Last week, the New Statesman published an article of mine about the anniversary of ‘Operation Cast Lead’ on their website. The following day, former media spokesperson for the UK Zionist Federation Jonathan Sacerdoti responded by defending Israel’s actions in the assault on Gaza.
Sacerdoti’s argument was essentially two-fold: firstly, that Israel did what it could to minimise civilian casualties, and secondly, that Israel was above all else acting in response to rocket fire and to keep its civilians safe.
Minimising civilian casualties
Preferring not to contest the evidence accumulated by the likes of the Red Cross, Amnesty International, Human Rights Watch, Palestinian Centre for Human Rights (PCHR) and Israeli human rights group B’tselem, Sacerdoti instead chose to rely on Colonel Richard Kemp, the former British military man who now tells hasbara conferences about a “global conspiracy” targeting Israel.
Quoting almost verbatim from a speech Kemp made in Tel Aviv, Sacerdoti claims that “a study published by the United Nations” shows how “the steps taken” by the IDF “to avoid civilian deaths” led to the “the lowest ratio of civilian to combatant deaths in any asymmetric conflict in the history of warfare” (seems the ‘Most Moral Army in the World’ never does things by halves).
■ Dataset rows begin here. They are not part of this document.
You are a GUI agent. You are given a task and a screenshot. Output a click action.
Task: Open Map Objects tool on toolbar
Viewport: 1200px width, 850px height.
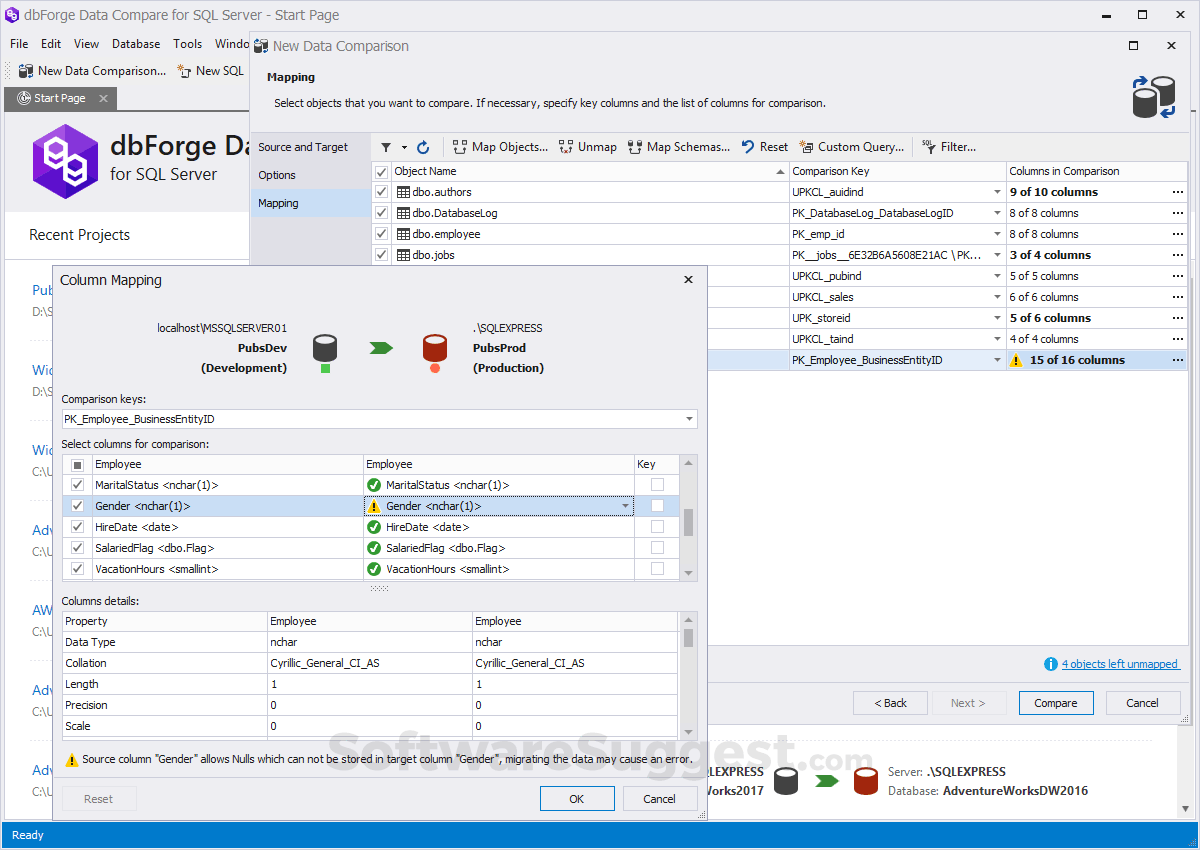pos(500,147)
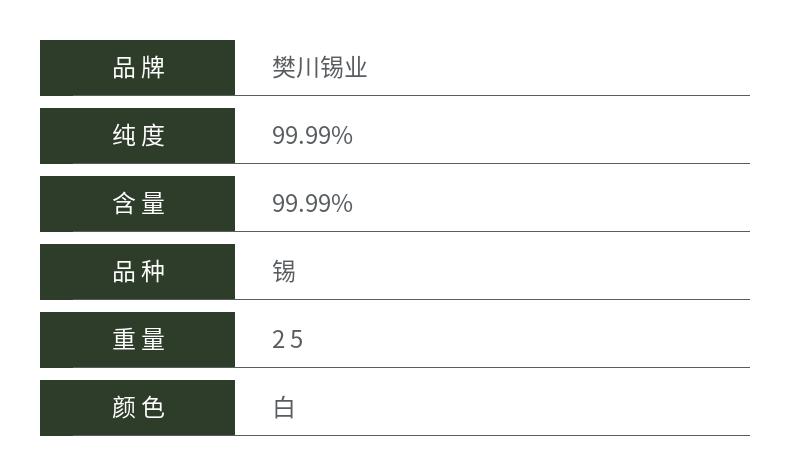The width and height of the screenshot is (790, 476).
Task: Select the 白 color value
Action: click(x=284, y=407)
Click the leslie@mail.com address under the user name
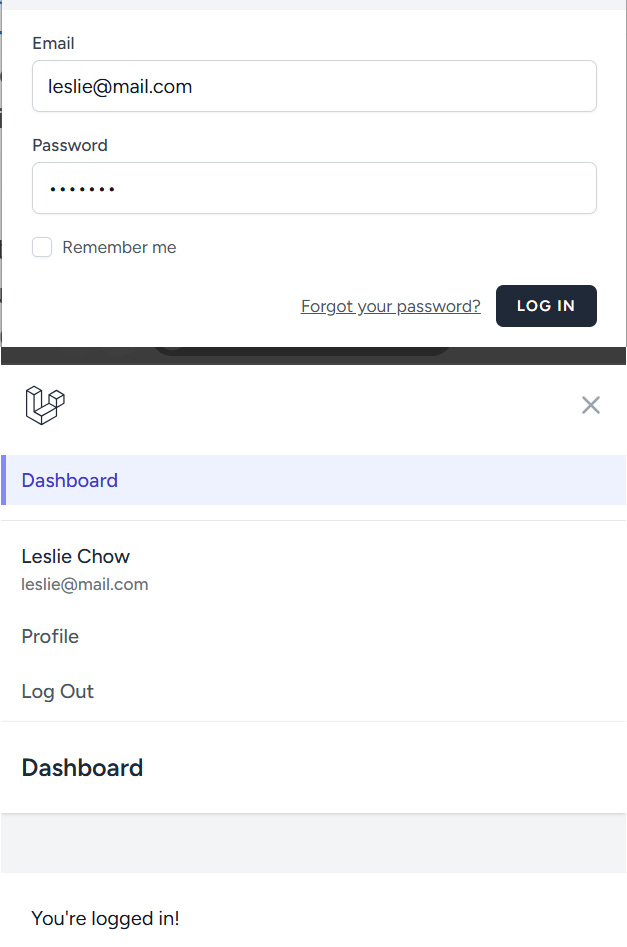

Sacerdoti does not give any details of this “study”. Kemp has cited it on a number of occasions, and it is most likely a reference to a decade-old, 24-page report made by the Secretary-General to the Security Council “on the protection of civilians in armed conflict”. In the opening paragraphs, the report notes:
It is now conventional to say that, in recent decades, the proportion of war victims who are civilians has leaped dramatically, to an estimated 75 per cent.
Sacerdoti (via Kemp) then claims that the ratio of civilian to combatant deaths in Gaza was “less than one-to-one”. This is contradicted by the Palestinian Centre for Human Rights (PCHR), which gives a figure of 82.2% non-combatants, by Al-Haq’s statistics of “over 83%” civilian deaths, and also by B’Tselem, who say 55% “did not take part in the hostilities” (a number that rises to 73% civilian deaths if you include “police officers killed in police stations”).
Thus even the focus on the ratio, itself a deliberate distraction from the documented breaches of international law, is flawed. It’s not the first time that Sacerdoti has taken a creative approach to ‘facts’. Speaking in the immediate aftermath of Israel’s murderous attack on the Gaza-bound flotilla in 2010, Sacerdoti asserted that Israeli forces on the Mavi Marmara were attacked with “explosive grenades” and “live fire” before they had used “any kind of live fire in return”.
Palestinian rocket fire
Sacerdoti’s second main argument is to focus on rocket fire in order to say that the Israeli government was purely “protecting Israeli civilians”. The claim is that “Operation Cast Lead was undeniably effective in reducing terror attacks from the Gaza strip. The numbers speak for themselves”.
Coincidentally, I have recently asked the IDF Spokesperson, via the official Twitter account, when has been the quietest period for rocket fire from Gaza since 2008. It proved surprisingly difficult to get a straight answer. But it is clear why there is a reluctance to answer the question.
In 2008, until the ceasefire on 19 June, an average of over 90 rockets and mortars a week were fired from Gaza into Israel. During the Hamas-enforced ceasefire that lasted over 4 months, the weekly average was 2 projectiles. Since then, the number of rockets has never been as low - including in the months after Operation Cast Lead. In other words, this negotiated lull in 2008 has proved the most effective way of protecting Israeli civilians (a ceasefire that Israel, not Hamas, unilaterally ended). The numbers speak for themselves.